As a receiver of such unsolicited calls, it is, sometimes, not worth it fighting with those callers. Rather block their numbers or ignore calls from their hidden numbers if you can.
Information is power and knowing how best to use it is even more powerful.
We are deep into the season of receiving unprecedented irrelevant spam messages, with companies trying to lure us into buying from them. I do not think many salespeople in those companies care much about the damage they could be causing to our relationships with their companies. They care more about the short-term sales they believe they can make from us.
My other bugbear is receiving e-mails from companies requiring that I click on embedded links or download some obscure software before I could access important information I need and they want to share with me. Many Financial Services companies have adopted this irritating pre-access special software download approach.
Ironically, the same companies would say to prospective job applicants and small-business prospectors to limit their pitch to a page, failing which they’d lose the attention of decision makers. Yet they, themselves, fall foul of spamming us with irrelevant, long and useless messages.

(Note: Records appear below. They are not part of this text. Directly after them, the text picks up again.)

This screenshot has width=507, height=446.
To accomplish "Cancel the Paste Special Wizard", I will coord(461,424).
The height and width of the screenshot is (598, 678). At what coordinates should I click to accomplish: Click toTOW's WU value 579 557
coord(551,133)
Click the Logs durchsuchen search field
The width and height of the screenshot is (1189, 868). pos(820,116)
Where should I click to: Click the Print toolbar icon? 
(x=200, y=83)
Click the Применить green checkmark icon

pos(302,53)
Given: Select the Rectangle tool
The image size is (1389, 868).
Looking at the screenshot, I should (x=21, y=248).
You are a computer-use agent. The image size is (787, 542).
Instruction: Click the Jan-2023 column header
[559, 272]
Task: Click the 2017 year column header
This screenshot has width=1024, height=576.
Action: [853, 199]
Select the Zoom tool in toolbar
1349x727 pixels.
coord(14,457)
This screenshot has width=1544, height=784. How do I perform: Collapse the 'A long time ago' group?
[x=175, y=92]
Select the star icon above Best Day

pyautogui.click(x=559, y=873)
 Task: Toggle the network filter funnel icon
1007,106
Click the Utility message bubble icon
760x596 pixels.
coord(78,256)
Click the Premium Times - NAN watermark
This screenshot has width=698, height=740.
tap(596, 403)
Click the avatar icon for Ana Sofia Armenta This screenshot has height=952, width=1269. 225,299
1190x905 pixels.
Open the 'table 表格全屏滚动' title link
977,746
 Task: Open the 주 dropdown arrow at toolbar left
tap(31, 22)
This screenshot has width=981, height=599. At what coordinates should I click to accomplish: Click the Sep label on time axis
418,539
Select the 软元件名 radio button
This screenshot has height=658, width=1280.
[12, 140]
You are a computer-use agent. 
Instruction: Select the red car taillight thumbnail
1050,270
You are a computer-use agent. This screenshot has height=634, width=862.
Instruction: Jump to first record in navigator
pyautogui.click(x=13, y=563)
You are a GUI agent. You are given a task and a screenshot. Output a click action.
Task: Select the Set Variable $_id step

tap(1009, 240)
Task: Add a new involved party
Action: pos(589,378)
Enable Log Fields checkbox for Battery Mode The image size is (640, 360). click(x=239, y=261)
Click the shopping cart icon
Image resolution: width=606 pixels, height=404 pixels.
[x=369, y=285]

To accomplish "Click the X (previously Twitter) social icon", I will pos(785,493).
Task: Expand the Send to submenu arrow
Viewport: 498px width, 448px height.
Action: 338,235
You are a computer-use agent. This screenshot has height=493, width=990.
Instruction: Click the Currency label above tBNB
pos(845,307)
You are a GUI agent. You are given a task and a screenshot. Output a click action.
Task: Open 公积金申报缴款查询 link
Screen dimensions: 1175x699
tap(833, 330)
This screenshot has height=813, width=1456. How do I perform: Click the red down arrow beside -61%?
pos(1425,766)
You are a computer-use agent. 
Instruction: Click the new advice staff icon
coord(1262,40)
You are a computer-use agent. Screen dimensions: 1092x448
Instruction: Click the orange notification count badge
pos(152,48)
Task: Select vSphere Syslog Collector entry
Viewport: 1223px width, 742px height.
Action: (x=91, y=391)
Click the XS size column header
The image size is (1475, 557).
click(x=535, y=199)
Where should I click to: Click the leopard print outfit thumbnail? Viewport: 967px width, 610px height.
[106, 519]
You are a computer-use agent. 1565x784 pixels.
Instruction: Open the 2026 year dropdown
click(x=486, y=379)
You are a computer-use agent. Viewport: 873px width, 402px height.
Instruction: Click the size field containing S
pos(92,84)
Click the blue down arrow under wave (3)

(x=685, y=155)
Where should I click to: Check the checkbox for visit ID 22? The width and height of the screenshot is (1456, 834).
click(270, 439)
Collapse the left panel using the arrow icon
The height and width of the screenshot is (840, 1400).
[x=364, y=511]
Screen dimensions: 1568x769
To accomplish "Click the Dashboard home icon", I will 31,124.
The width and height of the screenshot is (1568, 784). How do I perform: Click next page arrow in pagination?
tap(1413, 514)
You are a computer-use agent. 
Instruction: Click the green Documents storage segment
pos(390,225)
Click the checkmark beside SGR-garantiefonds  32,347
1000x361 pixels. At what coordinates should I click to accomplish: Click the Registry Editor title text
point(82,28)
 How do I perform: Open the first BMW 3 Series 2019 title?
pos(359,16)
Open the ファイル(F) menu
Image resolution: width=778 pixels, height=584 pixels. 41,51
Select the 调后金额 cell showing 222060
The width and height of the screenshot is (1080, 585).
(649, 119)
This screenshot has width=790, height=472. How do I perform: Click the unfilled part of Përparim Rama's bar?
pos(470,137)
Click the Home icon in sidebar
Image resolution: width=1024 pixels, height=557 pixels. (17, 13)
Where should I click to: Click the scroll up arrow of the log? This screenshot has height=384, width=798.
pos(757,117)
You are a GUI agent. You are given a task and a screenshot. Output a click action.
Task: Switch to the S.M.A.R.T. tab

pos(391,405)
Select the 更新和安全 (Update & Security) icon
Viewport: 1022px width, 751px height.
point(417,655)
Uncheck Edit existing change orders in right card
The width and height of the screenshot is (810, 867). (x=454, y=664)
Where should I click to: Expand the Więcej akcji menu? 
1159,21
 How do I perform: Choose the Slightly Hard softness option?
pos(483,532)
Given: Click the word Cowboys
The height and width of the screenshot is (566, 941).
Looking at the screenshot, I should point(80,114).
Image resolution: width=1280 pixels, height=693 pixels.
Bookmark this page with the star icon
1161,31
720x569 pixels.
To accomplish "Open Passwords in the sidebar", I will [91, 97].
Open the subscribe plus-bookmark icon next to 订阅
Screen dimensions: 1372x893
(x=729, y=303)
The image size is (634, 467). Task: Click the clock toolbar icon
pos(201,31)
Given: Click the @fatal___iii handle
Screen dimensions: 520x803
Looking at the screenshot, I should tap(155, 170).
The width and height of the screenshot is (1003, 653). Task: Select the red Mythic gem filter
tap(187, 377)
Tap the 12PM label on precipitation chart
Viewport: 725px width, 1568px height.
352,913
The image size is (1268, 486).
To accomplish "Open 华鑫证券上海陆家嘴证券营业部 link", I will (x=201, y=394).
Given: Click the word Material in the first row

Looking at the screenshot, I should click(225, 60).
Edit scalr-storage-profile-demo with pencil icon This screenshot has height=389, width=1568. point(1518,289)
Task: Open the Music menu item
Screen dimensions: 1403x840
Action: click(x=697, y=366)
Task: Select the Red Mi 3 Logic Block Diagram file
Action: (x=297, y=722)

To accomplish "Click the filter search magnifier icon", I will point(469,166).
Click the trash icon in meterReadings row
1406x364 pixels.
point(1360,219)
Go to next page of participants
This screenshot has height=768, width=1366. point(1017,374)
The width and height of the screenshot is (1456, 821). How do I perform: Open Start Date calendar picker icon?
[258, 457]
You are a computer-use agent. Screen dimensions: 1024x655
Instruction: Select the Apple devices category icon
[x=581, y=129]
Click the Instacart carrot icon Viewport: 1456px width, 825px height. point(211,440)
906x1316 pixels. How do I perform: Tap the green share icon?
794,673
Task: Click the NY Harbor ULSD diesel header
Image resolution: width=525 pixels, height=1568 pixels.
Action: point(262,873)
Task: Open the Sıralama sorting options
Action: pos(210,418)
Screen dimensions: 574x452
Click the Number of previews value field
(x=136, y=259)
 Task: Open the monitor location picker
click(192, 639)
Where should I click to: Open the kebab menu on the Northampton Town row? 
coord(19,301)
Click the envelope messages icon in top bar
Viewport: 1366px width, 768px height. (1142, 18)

Inasmuch as companies have employed digital officers monitoring social media commentary about their products and services, there needs to be officers looking at best ways of mining and using information to not only look for ways to sell more products, but improve services and consumer experiences and interactions with their companies.
During the industrialisation era, many organisations invested in process engineers to improve operations and introduce mechanisation. We need similar, but digitisation era investments to improve product and service delivery to meet people’s needs.
And there are times when it may be necessary to provide detailed information, and others when concise and to the point messages may be more suitable.
Short but relevant information chunks create interest among readers, causing them to yearn for more. Twitter has shown how the sharing of smaller bits of information causes addiction among users. The addiction is sometimes so great, one can easily see users constantly scrolling and refreshing their screens to receive more and latest updates.
Companies should invest in the knowledge of their customers’ and prospects’ needs to stay relevant and appreciated, and should take advantage of their digitisation investment to manage those interactions.
I will stick my neck out and boldly claim today’s readership is indirectly proportional to the size of information broadcast.
On that note, let me end it here, lest I induce some fatigue in you.
Have a blessed 2019! For us, 2018 was a hectic year, full of drama, thrills and disappointments. We hope yours will end on a high and those successes will continue in the new year.
If yours was a year you want to soon forget, may you be strengthened and blessed with wisdom to find ways of becoming a winner in 2019!